A town crier always starts with “Oyez, Oyez, Oyez”.
The word Oyez does not mean ‘oh yes’ but comes from the French ouïr, which means “to hear”. So it could be translated as ‘Hear Ye’.
Traditionally a cry should only be 100 to 200 words long and always end with “God Save The Queen”.
From Medieval times, the town crier has been a primary means of news communication with the townsfolk. Royal proclamations, local bylaws, market days, adverts and newsworthy events were all proclaimed by the town crier.
The crier carries a handbell to attract attention, leading to the crier’s other historical name of the bellman. The Bayeux tapestry features two bellmen accompanying the invading armies of William of Normandy.
The earliest named criers in English history are Edmund Ikelyng and Thomas Thorne who were both criers in London in 1395.

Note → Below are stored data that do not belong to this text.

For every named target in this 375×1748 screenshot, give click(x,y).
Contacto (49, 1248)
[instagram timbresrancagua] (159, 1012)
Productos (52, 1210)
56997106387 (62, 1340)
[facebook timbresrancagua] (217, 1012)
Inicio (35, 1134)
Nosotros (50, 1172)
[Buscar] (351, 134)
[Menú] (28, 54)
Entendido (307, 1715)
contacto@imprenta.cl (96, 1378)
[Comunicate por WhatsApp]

The tradition of delivering proclamations in rhyme dates back at least as far as the sixteenth century. However, not all criers did this so modern criers have the option.
It is believed that one reason for the lack of fatalities during the Great Fire of London in 1666 was the key role played by the London’s town criers in spreading the word about the disaster.
Women have not been excluded from the role of Town Crier. In Northwich in the 1790s records show that a woman had been carrying out the role ‘audably and laudably’ for over 20 years.
The key requirements of the role were literacy, a loud voice, and an air of authority. The town crier was often also required to act as a law enforcement officer in an era before the invention of the regular police force.
Just like most other towns, both Windsor and Maidenhead had Town Criers in the past. Windsor is last recorded as having a crier in 1892. Maidenhead’s last crier was Mark James Taylor.
Town Criers in the Royal Borough of Windsor and Maidenhead
There are not many references to the Crier in Windsor’s history books. However some authors have picked out events where the crier is mentioned. For example John Stoughton in “Windsor: A History and Description of the Castle and the Town” reports that in the later 17th Century the Crier was paid 2 shillings by the corporation of Windsor for reminding the populace not to let hogs loose in the high street.
However, the crier was not always so well paid. The chamberlain’s accounts for 1682 show ten pence “to the cryer for crying the streets to be swept.” Even this was a raise compared to 1666 when Thomas Round was paid sixpence for “crying down the fayre”.
Other names of early criers are hard to come by
John Mandy and William Goring are both listed as being paid in 1675 to cry about the perennial pig problem.
But even when names are missing, accounts provide fascinating insights in to such details cryers tools of the trade. In the Chamberlains accounts for 1628 we read that sixpence was paid for ” a brassen tip for a staff given by Mr Martyn vicar and is to be used by the cryer of the town in his office.” (Tighe and Davies – Annals of Windsor Volume 2 – page 94)
The Post Office Directory of Berkshire lists a William Simms as Windsor’s crier in 1854. Interestingly he is listed amongst the council officers. In 1863 William Gibbons is Windsor’s Crier according to Dutton, Allen and Co’s Directory.
The council archives include a wonderful photo of Victorian crier Mr Taylor in a very high brimmed dark coloured tricorn hat with a contrasting edging, but no feathers or cockade visible. He is wearing a double breasted overcoat with a trimmed collar and wide turned back sleeves, again trimmed (although the trim is narrow). He died in 1922 and since then the post has been vacant.
It is Mr Taylor’s bell that was very kindly donated back to the Council by a member of his family. This is the bell which I now use for making proclamations and cries around the Royal Borough.
Sarney Williams is a name listed as Town Crier in Maidenhead in 1853. however the Post Office Directory for the following year lists Henry Sarney of Braywick Road as Maidenhead Town Crier so Sarney Williams is more than likely William Sarney. It is entirely possible that the bell goes back as far as the Sarneys as the experts at the Whitechapel bell foundry supposed it could date from around 1850 onwards.
In Windsor the most recent references to a town crier date to 1883. According to the Ancient and Honourable Guild of Town Criers, a George Gibbons was crier in that year. He was born in 1842 and during the time he was Town crier was recorded as living at 28 Charles Street. I have been told that Windsor’s last crier retired in 1892. I suspect this may have still been George Gibbons, but have yet to find further details on this. I did however see a copy of the council ‘hall book’ where it appears that Mr Gibbons was not only the town crier but also the official bill poster.
In 2012 Councillor Alan Mellins proposed to the council that a new Town Crier for the Royal Borough of Windsor and Maidenhead be appointed. It was agreed and “auditions” held for finding the new Crier. Following a round of interviews and a public “cry off” (judged by the mayor and three future mayors along with a representative from BBC local radio), Windsor resident Chris Brown, was appointed to the new re-established role of official RBWM Town Crier in November 2012.